I don't know about the rest of you, but I'm getting fed up walking past body combat classes that are bursting at the seams then turning up at a half-empty dojo. Putting all things aside about the relative levels of intensity etc, I'm convinced that my fee structure is in part to blame. At the moment my students pay monthly. This is a bargain for the regular ones but expensive for shift workers who genuinely can't train every session. With some members, I get the attitude of "I've paid, it's my choice if I train or not". That's fair enough in a way, but hardly helpful. Sometimes we're packed out, sometimes just a few, thus making session planning difficult. I'm starting to wonder if a pre-booking system might cure this. I'm guessing that if class space is limited there's a lot of incentive to confirm you will be attending rather than just deciding on the night. From a coaching perspective, if I knew who was coming on any particular night I could plan accordingly. What I have in mind is simple. I'd circulate next months classes to each member on an A4 sheet, they tick the ones they will be attending and pay a discounted 'pre-booked' rate. Numbers will be set for each class and to encourage early booking once that number is reached the class is full. Of course, members would still be able to turn up and pay on the night, but only if spaces were available and at a higher fee. I'm wondering if anyone else here uses a similar system and if so how well you find it works? Gary
Jon Sloan
Jon Sloan's picture

Interesting idea Gary. I'm looking at teaching again this year and have been toying with different business models both for the "getting started" phase and the "going regularly" phase/ So, I'll definitely be interested to hear how this works for you.

Andrew Carr-Locke
Andrew Carr-Locke's picture

I'd be interested to see what other have to think on this matter. I have had similar experiences in the past. I think it was due to wanting to provide several different concepts and courses, or providing too much for those that train all the time (I mean what regular student wouldn't want to train 5-6 days a week!?!)
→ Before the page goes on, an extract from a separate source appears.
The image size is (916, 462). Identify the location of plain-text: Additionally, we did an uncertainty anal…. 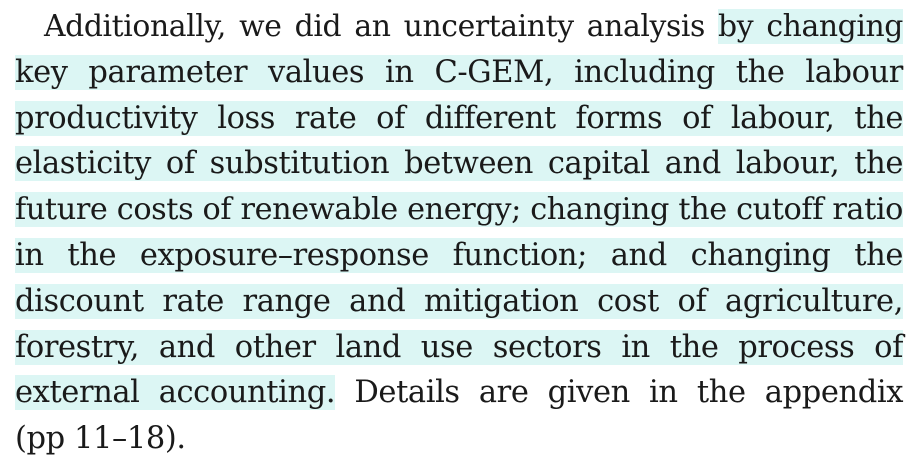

So my approach was to reduce the classes to only a few. I lost a couple of people who just couldn't make those days, but retained all the others and it forced them all to show up on the same day for the same class. As well as this I imposed structure on how they could choose their classes. Instead of running classes 5-6 days a week, and the student chooses whatever 2 or 3 classes best suits their schedule- I began to enforce the beginner program is on tues/thurs at 6pm. The advanced classes run at these 3 days/times- pick two, etc. By giving less choice you create busier classes. 
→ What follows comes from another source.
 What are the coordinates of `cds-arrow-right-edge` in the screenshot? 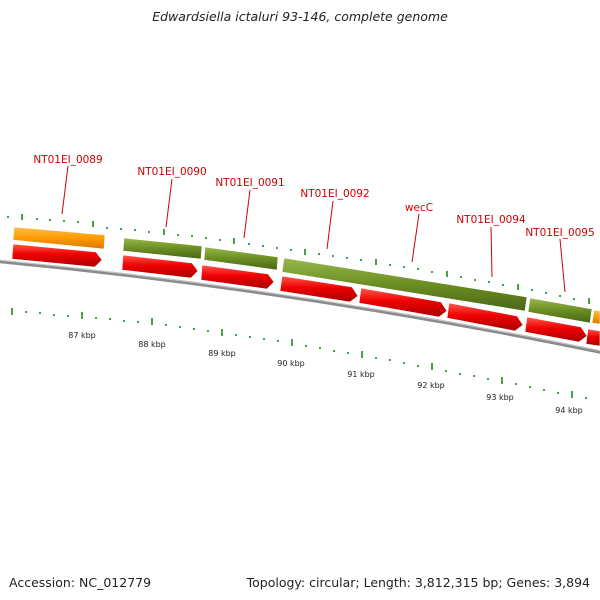 It's located at (592, 338).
Paying monthly isn't necessarily to blame, just what are they paying for? Another option is to run seminar sessions for a set price for a one off class or a series of classes that run outside the regular training times. So students who are from other dojo's or beginners who aren't sure if they want to commit can take a one off or short term commitment to the seminars for the training experience. The monthly membership is then for the people who want to train, and their times are separate with a few days to choose between. Memberships include the seminars, but they still have to sign up for them so they commit to showing up if they sign up. At least then you have full classes on a pre-signed seminar to promote your regular training sessions. 

2 thoughts on the subject....

Gary Chamberlain
Gary Chamberlain's picture

I spoke to one of my former students at length last night. He runs a hugely successful gym now and presents all over Europe at seminars etc. His response was dead simple. a) Monthly is easier to collect and manage b) You know who the keen ones are. Help everyone but focus on them. Sometimes it takes someone else coming in to make you realise that simple is efficient (although I often give that advice myself viz other parts of training) My conclusion is: I'm sticking to monthly fees.

Thanks to everyone for the great ideas put forward. Onwards and upwards! Gary

Black Tiger
Black Tiger's picture

I get excited when I have my monthly fees paid and the room is prepaid already and I have around 4-6 students. as we can work really well with application of our kata and they really enjoy it.

I suppose it goes back to when the Karate instructor from Okinawa had maybe 2-4 students at a time

michael rosenbaum
michael rosenbaum's picture

Gary,

I always require a montly fee up front that way if they don't show up then it's their loss, not mine. I know that makes me sound brash and mecenary, but I've been stiffed so many times in the past that there has to be something to for my time and the fee for renting the space. If noone shows up then I have the evening off and with pay.

I do think what you're encountering has become very common place amongst non-McDojo instructors. Over here it's often difficult to keep a class going with all the new fads coming out that's why you see so many instructors teaching kids, running karate daycare camps and advertising after-school karate programs. It seems telling someone the truth, without all the sales BS, "that this is karate, its designed for self-defense and yes you'll get in shape because I'm going to work your rear-end off" dosen't draw them in the door like it used too.